Except for the always astonishing Book of the Thousand Nights and One Night (which the English, equally beautifully, called The Arabian Nights) I believe that it is safe to say that the most celebrated works of world literature have the worst titles. For example, it is difficult to conceive of a more opaque and visionless title than The Ingenious Knight Don Quixote of La Mancha, although one must grant that The Sorrows of Young Werther and Crime and Punishment are almost as dreadful.

From among my own favorites, I need only mention In Search of Lost Time—the greatest novel ever written, as well as perhaps the most embarrassing title—and any of Updike’s Rabbit or Bech books. (Rabbit Redux may be the ugliest title I’ve ever seen, although there are plenty of competitors, including Bech: A Book.) There are, of course, exceptions: Gravity’s Rainbow is hard to beat for a title that is beautiful, relevant, and evocative. Other good ones: Pale Fire, House of Leaves, The Name of the Rose (which the author cheerfully admits was meant to be meaningless). But in general, it’s safe to say that most great books have terrible titles.

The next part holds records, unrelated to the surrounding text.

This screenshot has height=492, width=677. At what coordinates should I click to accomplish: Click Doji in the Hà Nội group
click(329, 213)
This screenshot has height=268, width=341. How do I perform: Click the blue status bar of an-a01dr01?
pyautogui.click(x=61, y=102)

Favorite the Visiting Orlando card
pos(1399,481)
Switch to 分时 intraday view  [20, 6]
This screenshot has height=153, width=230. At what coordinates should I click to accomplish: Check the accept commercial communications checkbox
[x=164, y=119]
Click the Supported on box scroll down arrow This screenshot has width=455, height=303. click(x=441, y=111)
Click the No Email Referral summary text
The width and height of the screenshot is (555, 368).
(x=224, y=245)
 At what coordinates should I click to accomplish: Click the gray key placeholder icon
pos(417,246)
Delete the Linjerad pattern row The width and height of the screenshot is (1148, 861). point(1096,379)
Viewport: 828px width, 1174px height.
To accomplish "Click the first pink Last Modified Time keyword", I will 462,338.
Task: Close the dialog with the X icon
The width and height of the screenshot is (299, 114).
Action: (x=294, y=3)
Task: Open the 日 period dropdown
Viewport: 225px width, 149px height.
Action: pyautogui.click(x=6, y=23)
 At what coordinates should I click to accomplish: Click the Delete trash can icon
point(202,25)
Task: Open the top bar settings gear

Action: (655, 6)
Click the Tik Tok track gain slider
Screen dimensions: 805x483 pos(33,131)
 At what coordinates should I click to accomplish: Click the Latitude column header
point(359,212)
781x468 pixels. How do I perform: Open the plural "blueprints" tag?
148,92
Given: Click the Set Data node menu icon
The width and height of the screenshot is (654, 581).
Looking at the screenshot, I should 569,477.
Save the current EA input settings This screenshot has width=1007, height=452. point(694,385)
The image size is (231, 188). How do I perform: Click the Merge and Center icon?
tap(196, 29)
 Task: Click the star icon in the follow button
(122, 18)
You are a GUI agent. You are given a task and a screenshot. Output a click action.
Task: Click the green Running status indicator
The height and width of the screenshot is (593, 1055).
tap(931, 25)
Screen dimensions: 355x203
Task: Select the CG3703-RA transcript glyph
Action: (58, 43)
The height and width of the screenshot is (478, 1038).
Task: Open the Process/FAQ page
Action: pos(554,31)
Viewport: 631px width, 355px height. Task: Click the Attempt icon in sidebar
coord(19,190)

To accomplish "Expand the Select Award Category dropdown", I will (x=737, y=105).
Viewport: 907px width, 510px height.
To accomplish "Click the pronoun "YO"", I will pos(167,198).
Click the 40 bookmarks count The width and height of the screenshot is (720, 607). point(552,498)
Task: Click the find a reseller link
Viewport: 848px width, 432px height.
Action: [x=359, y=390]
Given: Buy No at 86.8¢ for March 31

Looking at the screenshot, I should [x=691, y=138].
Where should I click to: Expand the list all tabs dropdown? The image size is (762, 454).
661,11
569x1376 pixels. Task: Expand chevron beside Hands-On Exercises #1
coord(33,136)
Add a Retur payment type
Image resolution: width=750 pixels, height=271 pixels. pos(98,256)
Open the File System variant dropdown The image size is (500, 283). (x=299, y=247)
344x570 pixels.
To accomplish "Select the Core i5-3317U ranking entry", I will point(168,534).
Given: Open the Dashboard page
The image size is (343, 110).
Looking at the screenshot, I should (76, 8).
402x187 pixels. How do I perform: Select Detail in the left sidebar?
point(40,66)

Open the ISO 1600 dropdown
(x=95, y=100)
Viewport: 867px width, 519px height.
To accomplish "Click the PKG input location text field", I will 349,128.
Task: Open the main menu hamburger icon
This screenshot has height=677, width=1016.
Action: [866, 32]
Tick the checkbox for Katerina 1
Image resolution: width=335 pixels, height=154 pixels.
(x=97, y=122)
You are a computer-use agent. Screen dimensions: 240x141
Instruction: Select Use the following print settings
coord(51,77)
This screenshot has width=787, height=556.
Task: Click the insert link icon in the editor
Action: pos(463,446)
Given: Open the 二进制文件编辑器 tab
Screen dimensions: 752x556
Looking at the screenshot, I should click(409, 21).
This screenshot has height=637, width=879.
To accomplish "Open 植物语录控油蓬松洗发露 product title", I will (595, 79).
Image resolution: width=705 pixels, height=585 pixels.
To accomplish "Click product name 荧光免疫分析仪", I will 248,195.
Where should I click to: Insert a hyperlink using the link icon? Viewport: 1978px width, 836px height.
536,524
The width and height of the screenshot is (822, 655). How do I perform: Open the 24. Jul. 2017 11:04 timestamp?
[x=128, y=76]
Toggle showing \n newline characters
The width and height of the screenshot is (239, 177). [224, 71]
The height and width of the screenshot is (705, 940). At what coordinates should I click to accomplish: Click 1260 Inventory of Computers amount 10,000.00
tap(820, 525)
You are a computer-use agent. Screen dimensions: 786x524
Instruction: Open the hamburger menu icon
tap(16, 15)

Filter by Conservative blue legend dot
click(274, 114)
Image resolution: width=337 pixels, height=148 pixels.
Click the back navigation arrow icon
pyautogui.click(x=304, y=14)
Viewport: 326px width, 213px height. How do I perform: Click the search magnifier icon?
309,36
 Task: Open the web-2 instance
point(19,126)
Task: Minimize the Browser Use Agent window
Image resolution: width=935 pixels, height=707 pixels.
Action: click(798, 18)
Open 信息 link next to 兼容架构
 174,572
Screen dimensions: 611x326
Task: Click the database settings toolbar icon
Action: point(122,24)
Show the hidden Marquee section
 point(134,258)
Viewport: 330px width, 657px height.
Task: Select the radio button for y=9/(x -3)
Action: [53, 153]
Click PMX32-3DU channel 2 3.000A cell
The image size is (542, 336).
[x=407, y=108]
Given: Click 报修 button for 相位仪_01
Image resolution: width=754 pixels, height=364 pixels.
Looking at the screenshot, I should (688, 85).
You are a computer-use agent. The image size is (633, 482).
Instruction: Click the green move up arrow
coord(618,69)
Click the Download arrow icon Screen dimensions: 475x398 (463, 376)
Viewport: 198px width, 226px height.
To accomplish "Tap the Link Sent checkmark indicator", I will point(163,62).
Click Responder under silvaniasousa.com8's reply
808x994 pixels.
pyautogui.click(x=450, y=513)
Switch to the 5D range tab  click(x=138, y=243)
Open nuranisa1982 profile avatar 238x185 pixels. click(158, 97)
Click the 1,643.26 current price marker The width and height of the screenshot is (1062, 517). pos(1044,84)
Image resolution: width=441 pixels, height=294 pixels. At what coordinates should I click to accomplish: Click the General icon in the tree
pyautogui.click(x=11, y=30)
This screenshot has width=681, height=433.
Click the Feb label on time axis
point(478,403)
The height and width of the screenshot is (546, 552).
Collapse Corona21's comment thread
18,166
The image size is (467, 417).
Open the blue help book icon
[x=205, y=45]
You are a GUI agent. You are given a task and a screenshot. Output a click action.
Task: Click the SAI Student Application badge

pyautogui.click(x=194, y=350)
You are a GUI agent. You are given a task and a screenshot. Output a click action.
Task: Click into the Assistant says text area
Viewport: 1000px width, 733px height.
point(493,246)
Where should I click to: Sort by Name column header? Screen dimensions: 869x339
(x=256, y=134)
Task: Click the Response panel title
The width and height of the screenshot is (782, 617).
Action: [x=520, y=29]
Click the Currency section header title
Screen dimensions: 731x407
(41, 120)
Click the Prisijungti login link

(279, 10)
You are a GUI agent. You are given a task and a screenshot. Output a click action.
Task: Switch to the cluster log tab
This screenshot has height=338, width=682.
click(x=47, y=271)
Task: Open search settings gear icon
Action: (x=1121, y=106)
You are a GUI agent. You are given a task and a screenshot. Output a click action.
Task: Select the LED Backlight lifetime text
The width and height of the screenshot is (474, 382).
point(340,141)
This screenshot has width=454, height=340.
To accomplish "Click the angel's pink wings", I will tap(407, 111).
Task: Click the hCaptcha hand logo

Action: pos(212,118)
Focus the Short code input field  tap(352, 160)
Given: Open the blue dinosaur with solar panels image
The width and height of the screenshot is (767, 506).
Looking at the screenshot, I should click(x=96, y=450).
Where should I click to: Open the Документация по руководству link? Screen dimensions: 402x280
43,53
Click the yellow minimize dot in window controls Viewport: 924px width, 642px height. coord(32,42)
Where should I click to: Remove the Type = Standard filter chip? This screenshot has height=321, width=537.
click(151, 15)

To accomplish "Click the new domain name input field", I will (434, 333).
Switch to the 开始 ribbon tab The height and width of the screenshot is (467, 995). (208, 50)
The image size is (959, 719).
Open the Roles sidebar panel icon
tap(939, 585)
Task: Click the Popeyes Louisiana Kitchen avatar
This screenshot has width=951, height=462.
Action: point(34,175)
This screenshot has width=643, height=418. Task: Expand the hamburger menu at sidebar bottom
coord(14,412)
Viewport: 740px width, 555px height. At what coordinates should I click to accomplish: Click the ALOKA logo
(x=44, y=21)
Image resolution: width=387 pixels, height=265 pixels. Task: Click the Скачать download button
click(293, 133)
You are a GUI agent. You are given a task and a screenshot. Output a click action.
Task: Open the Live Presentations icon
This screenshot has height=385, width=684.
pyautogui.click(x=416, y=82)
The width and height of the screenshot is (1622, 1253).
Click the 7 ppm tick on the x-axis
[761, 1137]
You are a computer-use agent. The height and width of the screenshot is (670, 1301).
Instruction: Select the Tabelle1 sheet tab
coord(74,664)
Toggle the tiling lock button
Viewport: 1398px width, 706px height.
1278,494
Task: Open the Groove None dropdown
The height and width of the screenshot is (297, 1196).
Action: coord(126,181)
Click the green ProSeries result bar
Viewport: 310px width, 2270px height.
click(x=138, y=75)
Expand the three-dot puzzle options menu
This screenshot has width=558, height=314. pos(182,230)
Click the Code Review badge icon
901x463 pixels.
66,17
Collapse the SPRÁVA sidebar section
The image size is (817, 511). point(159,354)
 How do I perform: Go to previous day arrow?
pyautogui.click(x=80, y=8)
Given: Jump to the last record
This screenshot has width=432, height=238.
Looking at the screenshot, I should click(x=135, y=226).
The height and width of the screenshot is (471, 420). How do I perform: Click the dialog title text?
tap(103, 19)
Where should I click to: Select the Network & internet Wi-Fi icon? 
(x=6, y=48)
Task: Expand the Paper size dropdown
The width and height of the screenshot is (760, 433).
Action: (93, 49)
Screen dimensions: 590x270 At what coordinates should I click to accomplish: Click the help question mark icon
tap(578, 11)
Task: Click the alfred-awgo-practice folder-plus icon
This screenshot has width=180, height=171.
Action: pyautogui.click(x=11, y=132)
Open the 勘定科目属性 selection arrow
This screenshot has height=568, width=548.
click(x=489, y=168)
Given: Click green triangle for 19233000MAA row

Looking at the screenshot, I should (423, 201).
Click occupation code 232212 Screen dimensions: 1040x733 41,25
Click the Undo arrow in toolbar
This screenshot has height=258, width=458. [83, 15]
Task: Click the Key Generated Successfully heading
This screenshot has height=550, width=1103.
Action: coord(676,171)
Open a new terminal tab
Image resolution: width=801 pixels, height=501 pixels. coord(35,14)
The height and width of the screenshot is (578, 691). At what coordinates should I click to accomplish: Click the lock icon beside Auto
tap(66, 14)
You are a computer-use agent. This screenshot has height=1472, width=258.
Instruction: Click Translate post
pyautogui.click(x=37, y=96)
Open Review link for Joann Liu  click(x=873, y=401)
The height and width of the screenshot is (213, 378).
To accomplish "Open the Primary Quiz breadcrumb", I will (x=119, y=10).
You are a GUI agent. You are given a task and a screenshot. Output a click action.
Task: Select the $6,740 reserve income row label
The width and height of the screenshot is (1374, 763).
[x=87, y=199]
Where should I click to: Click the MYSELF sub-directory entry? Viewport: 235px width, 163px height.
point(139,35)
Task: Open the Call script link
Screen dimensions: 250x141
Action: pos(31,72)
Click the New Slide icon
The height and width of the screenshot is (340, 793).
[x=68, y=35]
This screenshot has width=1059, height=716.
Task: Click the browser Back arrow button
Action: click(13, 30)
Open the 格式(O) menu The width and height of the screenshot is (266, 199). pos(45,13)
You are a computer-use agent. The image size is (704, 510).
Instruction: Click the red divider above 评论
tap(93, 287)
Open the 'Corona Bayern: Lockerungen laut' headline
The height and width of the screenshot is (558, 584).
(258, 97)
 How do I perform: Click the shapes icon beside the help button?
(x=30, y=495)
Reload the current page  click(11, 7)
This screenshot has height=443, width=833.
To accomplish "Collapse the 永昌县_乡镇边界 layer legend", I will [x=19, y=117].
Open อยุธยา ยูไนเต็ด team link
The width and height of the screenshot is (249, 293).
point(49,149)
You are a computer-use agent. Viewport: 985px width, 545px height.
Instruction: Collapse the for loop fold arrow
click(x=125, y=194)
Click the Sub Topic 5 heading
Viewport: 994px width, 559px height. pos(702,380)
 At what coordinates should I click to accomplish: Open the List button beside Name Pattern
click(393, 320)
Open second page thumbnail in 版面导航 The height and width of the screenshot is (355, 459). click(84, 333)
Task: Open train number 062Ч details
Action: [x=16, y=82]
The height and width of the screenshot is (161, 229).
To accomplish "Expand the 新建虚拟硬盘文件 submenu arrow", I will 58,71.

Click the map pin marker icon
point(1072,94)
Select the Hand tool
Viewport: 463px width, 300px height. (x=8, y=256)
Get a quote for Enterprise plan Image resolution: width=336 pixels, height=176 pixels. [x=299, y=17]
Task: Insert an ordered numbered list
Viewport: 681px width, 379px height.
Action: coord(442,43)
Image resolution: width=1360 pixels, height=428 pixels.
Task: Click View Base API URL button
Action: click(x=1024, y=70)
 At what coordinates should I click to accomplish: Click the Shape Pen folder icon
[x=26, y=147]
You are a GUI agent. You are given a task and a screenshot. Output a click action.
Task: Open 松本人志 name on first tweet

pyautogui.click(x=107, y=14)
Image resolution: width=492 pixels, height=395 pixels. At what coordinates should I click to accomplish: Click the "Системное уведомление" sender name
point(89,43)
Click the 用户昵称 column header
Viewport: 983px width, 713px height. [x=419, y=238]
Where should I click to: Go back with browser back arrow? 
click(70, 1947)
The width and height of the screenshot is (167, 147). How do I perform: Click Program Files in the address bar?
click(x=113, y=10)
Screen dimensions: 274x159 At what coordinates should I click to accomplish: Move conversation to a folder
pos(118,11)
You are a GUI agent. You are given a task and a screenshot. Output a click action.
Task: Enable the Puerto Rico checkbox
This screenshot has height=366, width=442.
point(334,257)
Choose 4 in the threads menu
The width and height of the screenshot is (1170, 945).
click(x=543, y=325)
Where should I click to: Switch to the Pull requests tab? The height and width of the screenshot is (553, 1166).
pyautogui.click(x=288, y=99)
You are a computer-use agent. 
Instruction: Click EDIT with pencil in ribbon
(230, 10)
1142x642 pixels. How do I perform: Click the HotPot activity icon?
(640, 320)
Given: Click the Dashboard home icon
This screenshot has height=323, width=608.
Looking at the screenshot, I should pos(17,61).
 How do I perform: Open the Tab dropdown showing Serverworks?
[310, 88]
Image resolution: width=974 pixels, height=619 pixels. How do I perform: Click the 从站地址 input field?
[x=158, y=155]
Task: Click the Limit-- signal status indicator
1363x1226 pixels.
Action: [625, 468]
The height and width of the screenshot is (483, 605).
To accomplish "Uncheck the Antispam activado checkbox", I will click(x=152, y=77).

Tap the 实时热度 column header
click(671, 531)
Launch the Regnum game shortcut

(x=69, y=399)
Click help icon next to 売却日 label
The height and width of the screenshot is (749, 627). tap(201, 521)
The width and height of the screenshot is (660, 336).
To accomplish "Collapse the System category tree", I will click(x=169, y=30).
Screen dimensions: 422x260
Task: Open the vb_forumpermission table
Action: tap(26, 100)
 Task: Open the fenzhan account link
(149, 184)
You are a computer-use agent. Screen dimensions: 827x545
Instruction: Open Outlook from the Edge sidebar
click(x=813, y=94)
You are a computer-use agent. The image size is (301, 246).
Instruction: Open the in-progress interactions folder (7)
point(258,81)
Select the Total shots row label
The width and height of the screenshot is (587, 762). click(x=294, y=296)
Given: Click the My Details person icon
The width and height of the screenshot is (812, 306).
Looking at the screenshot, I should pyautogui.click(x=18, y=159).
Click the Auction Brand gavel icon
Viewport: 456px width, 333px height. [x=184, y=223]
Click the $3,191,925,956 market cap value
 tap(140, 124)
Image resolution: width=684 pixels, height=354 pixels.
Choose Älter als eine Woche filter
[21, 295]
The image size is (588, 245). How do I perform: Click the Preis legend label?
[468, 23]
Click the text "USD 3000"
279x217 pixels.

I’m not even that fond of my own titles, possibly because I’ve spent way too much time staring at them on the first pages of recalcitrant Word documents. Kamera was never called anything else, even before I had a plot, although it was initially spelled Camera, inspired in part by an R.E.M. song. (The alternative spelling is the result of a complicated triple pun that I can’t explain without spoiling a plot point.) By contrast, Midrash, the tentative title of my second novel, took me forever to come up with, and may still end up being changed. (If the title seems cryptic now, consider yourself lucky: I originally wanted to call the novel Merkabah, which almost gave my agent a heart attack.)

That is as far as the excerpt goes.